** Begin Reading passage **
STATEWIDE–Facing a state budget shortfall of as much as $3 billion, as well as the need to make “draconian” cuts to state programs if no federal help materializes, Governor Beverly Perdue Thursday asked all state agencies to immediately tighten their budgets by 7% – 2% more than has already been requested by former Governor Mike Easley.
“As Governor, I have a constitutional requirement to balance North Carolina’s budget,” she said earlier this week, “and I intend to do so responsibly.”
In addition to the additional 2% budget cuts, Perdue asked state agencies to cut funds using the following methods:
- Stop any purchases of goods or services unless specifically approved by a department head. This does not apply to equipment or materials needed for classrooms.
- Suspend travel and training except for public safety, public health, job requirements, economic development or emergency situations. Exceptions must be approved by department heads.
- Put on hold any pay-as-you-go appropriations for capital improvement and repair and renovation projects.
- Do not fill any vacant positions unless a prior commitment has been made. Department heads can approve filling vacancies as an “extraordinary exception.”
** End Reading passage **
▸ **Work to do**: Transcribe the passage of the budget article above from "In addition to" up to and including "by department heads.", keeping its wording and punctuation unchanged.
** Begin Entries supplied **
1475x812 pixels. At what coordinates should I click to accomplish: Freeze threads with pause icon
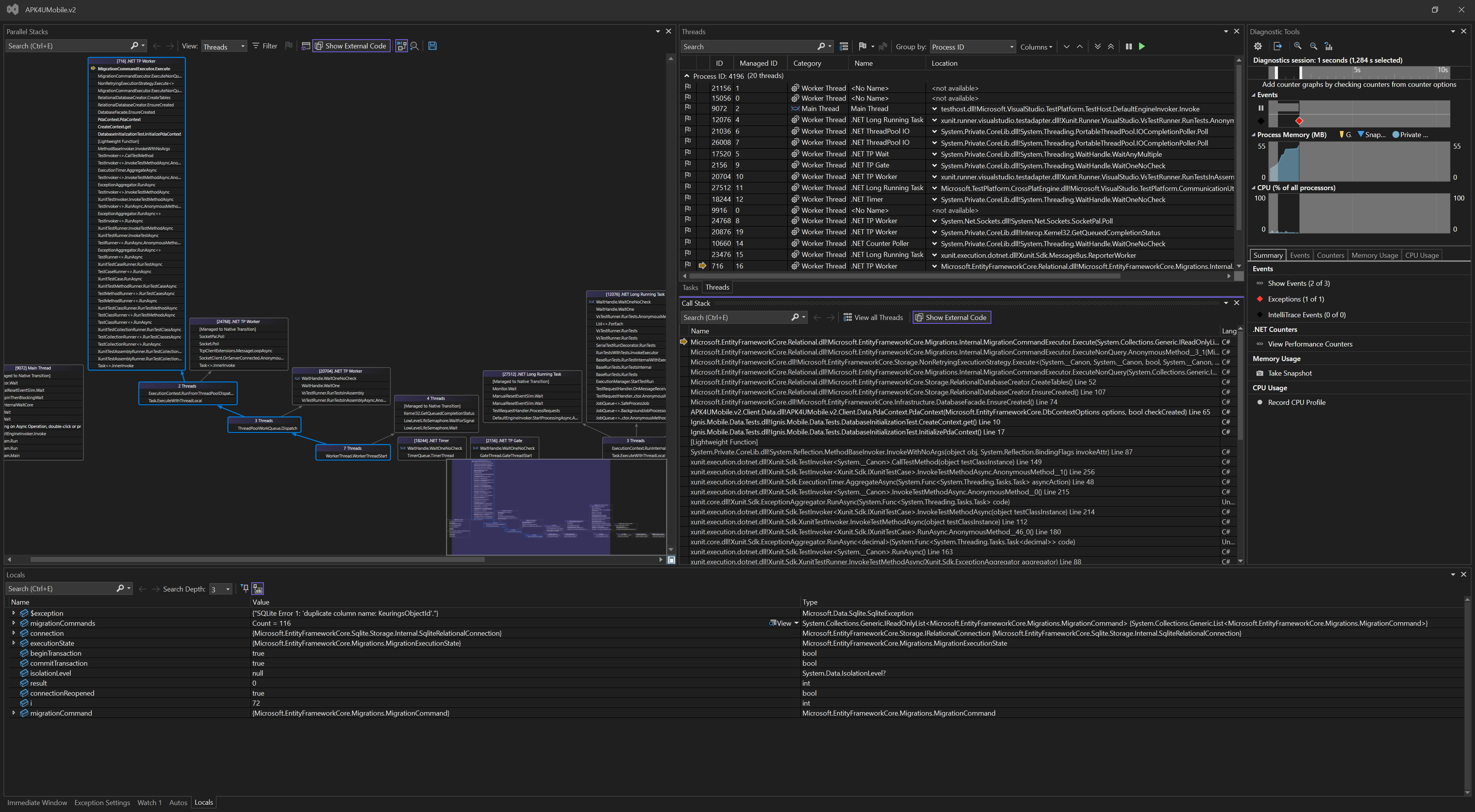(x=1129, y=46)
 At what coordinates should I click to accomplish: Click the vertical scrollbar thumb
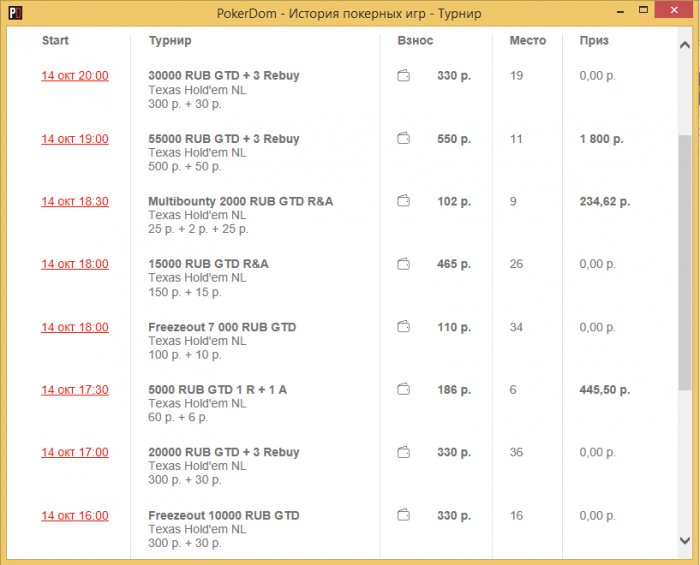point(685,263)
** End Entries supplied **
** Begin Entries supplied **
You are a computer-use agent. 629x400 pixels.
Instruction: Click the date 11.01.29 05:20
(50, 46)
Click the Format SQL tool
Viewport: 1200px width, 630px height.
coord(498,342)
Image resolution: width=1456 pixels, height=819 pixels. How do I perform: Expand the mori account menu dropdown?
** End Entries supplied **
▸ **Written answer**:
In addition to the additional 2% budget cuts, Perdue asked state agencies to cut funds using the following methods:
- Stop any purchases of goods or services unless specifically approved by a department head. This does not apply to equipment or materials needed for classrooms.
- Suspend travel and training except for public safety, public health, job requirements, economic development or emergency situations. Exceptions must be approved by department heads.